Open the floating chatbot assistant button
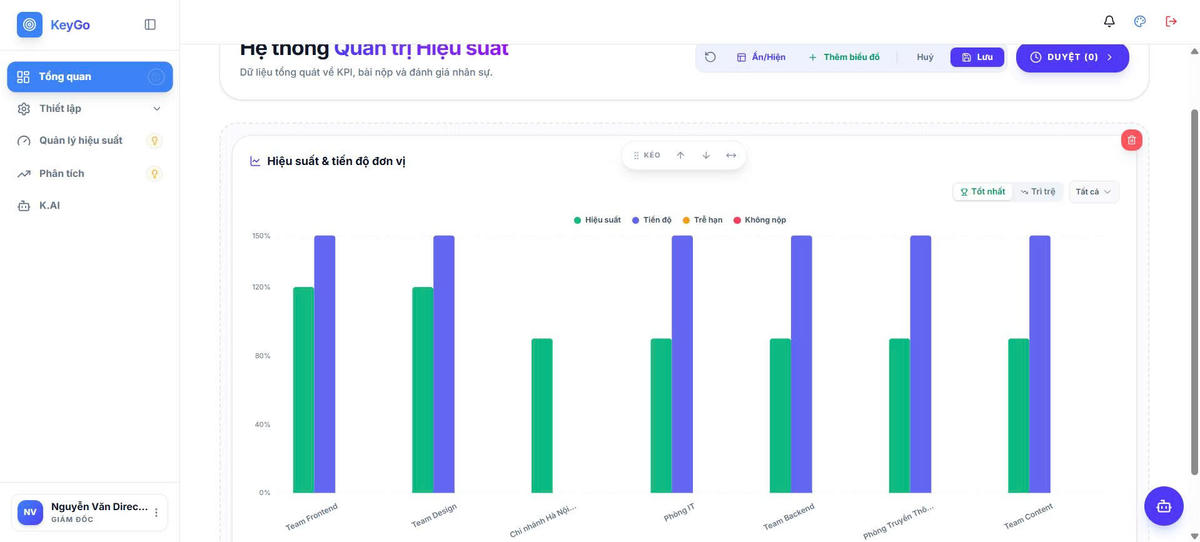1200x542 pixels. [1163, 506]
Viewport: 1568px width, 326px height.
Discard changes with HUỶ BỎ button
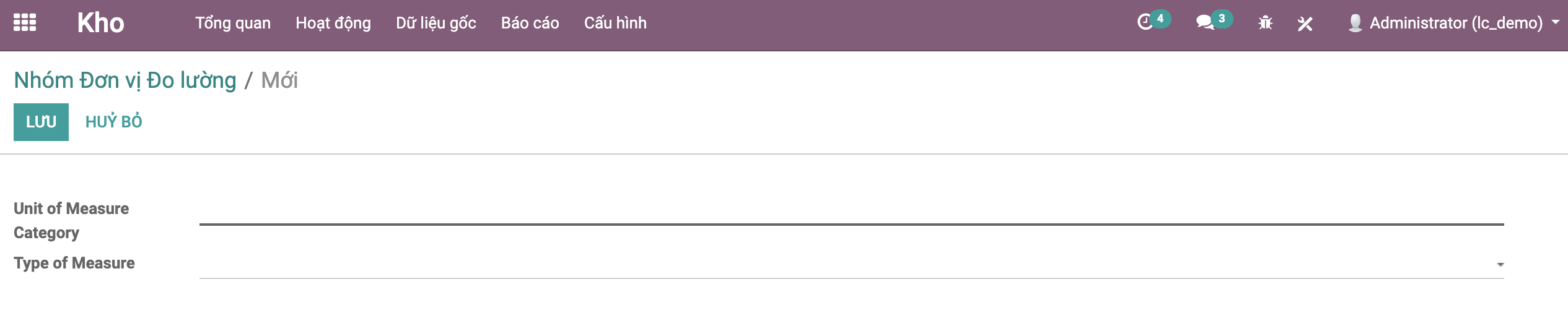(x=114, y=122)
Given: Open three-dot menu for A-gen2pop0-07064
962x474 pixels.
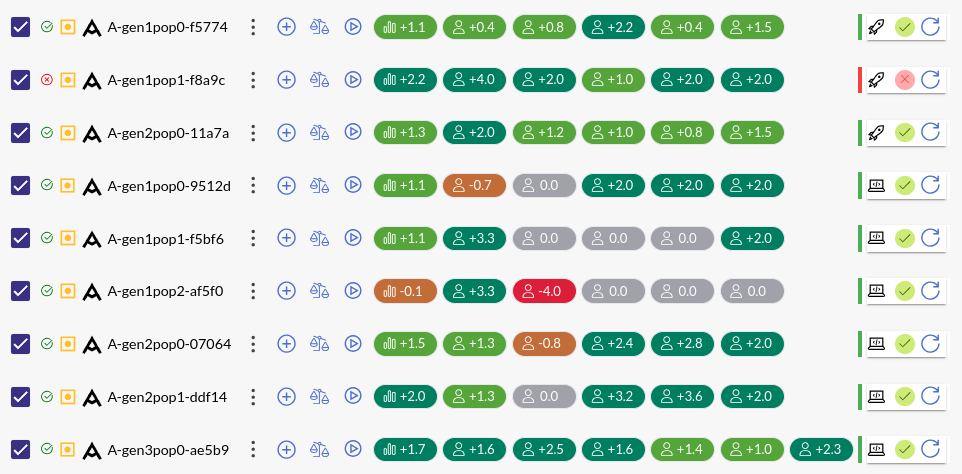Looking at the screenshot, I should (253, 344).
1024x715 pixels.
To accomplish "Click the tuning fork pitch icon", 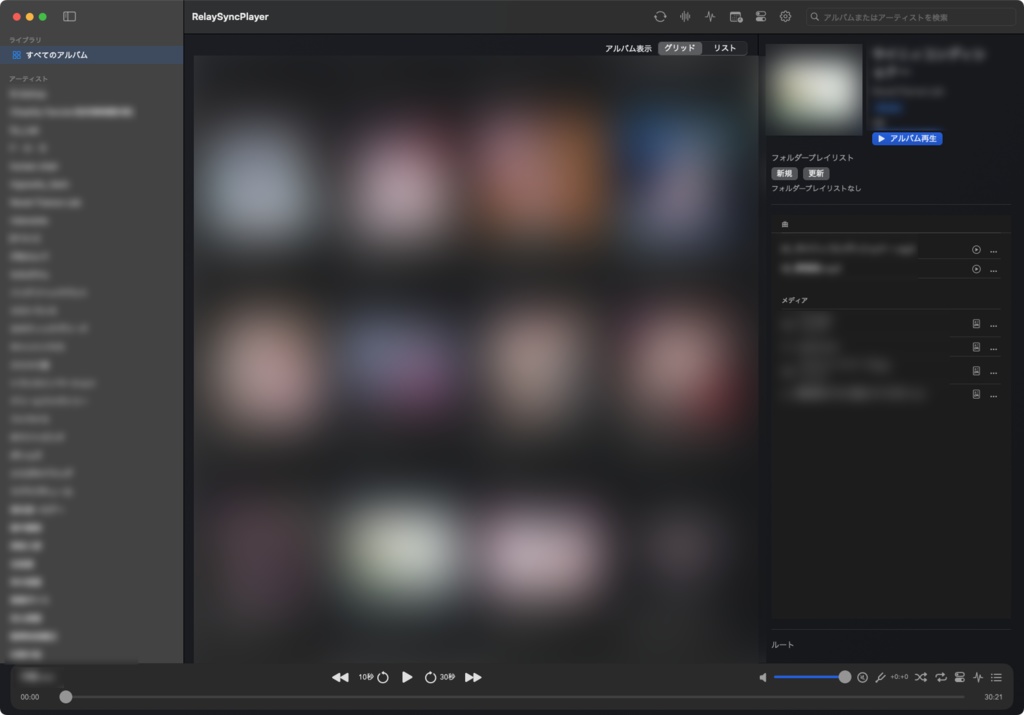I will [x=880, y=677].
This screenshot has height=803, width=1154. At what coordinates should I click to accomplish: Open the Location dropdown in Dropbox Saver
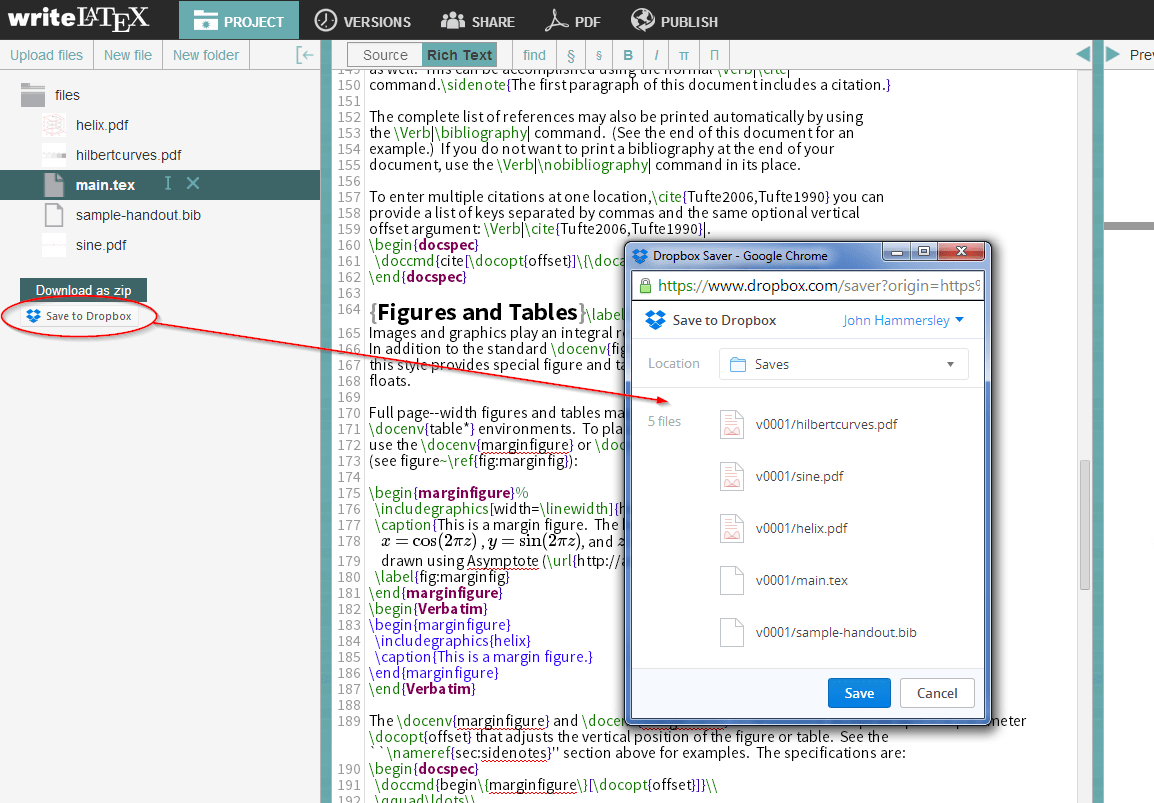click(x=843, y=364)

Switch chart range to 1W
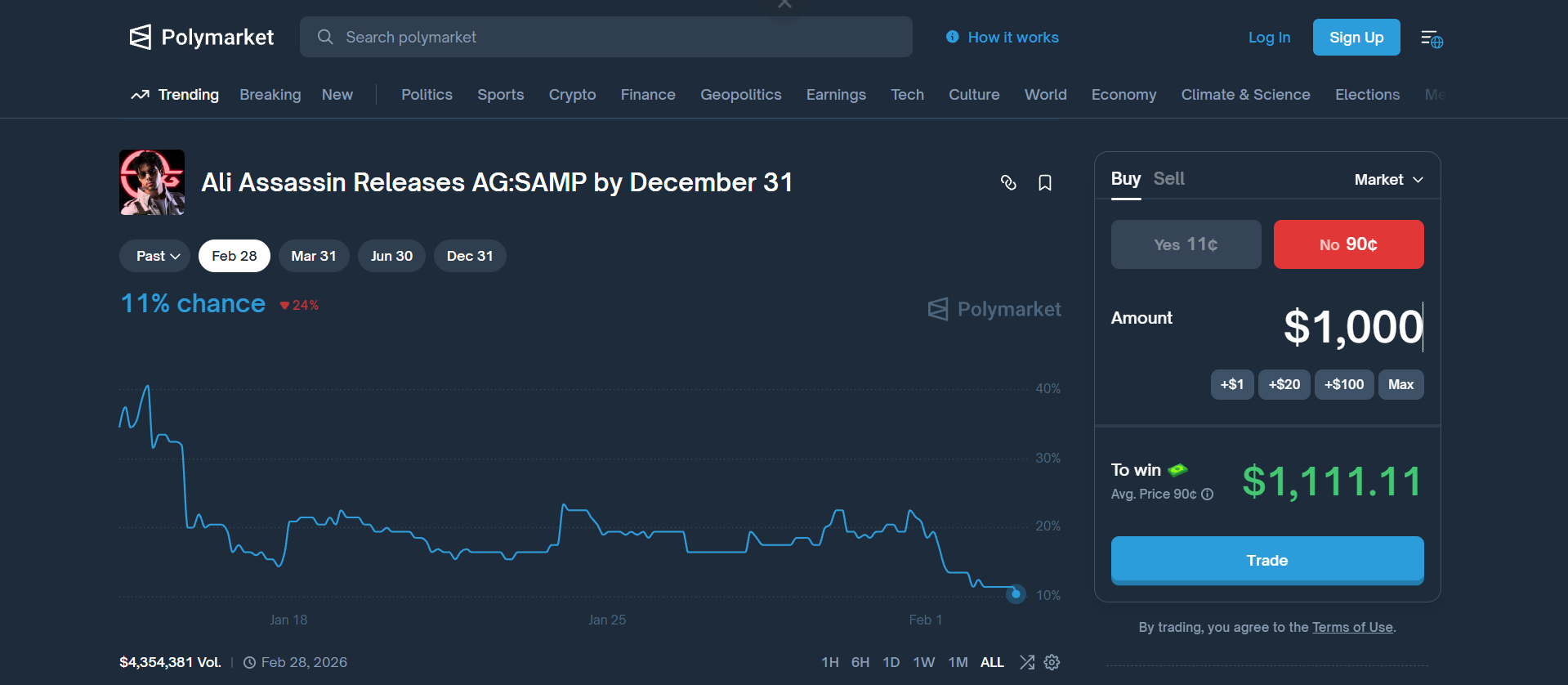coord(923,662)
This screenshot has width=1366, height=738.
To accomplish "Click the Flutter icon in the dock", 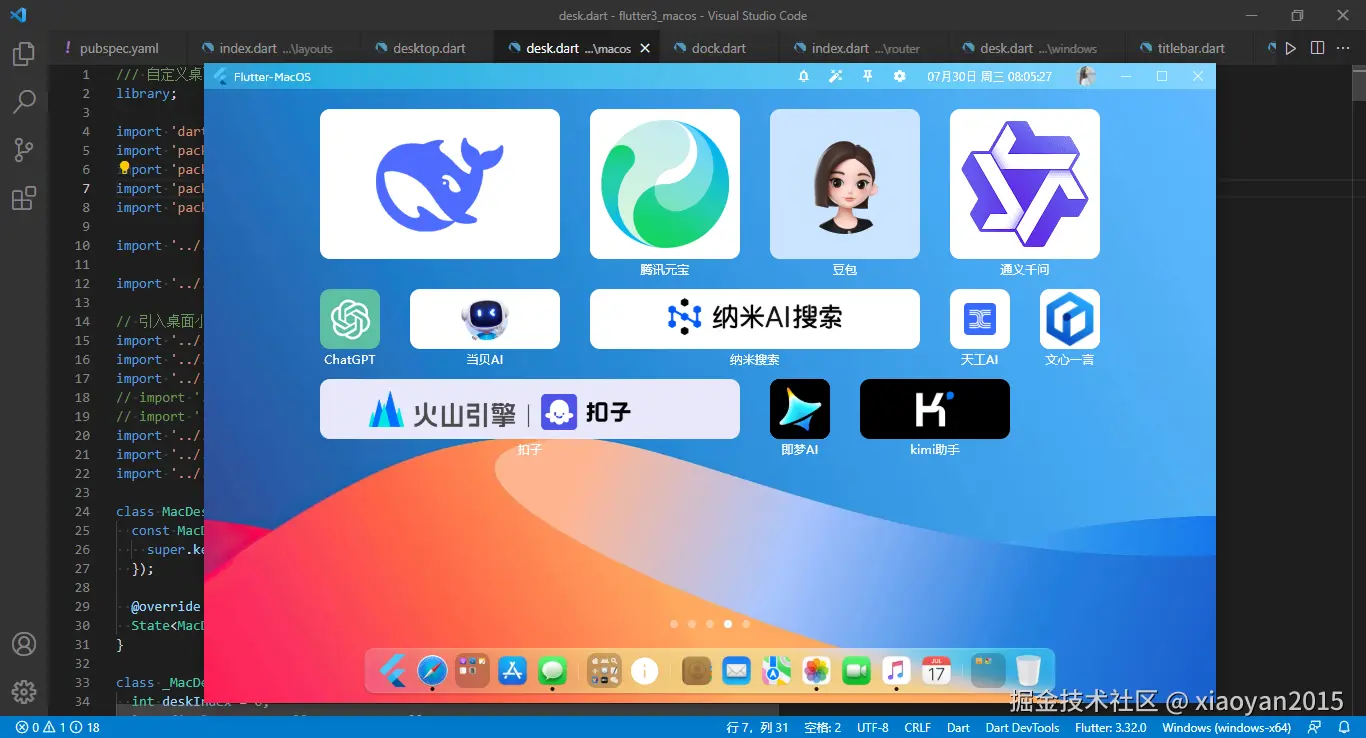I will (392, 670).
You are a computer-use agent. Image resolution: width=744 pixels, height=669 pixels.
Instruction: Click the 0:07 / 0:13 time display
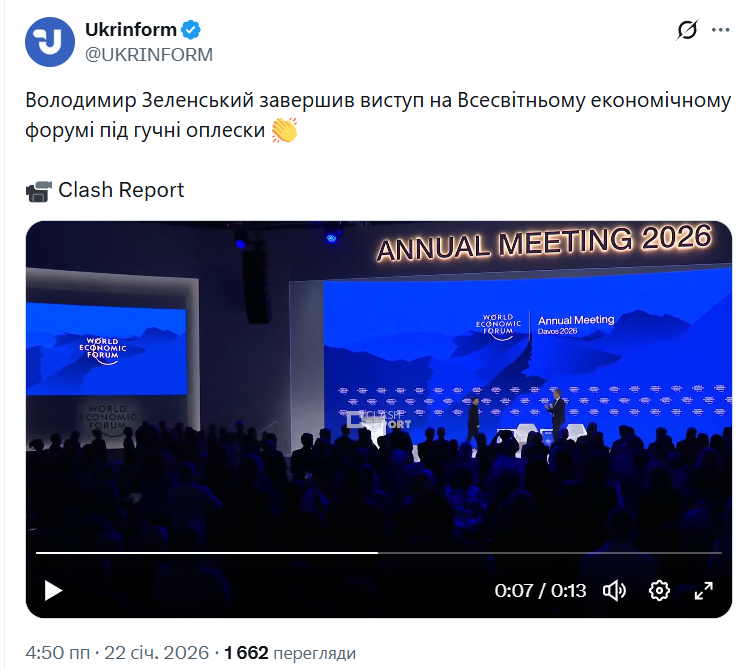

What needs to be done: The line with "1024x715 pixels." ends the range, and the first line of the data begins it; repeat exactly those lines and nothing more, omitting pictures.

Answer:
Open the floating chatbot assistant button
1200x542 pixels. [1163, 506]
Viewport: 1568px width, 326px height.
Discard changes with HUỶ BỎ button
(x=114, y=122)
Given: Open three-dot menu for A-gen2pop0-07064
962x474 pixels.
Looking at the screenshot, I should (253, 344).
1024x715 pixels.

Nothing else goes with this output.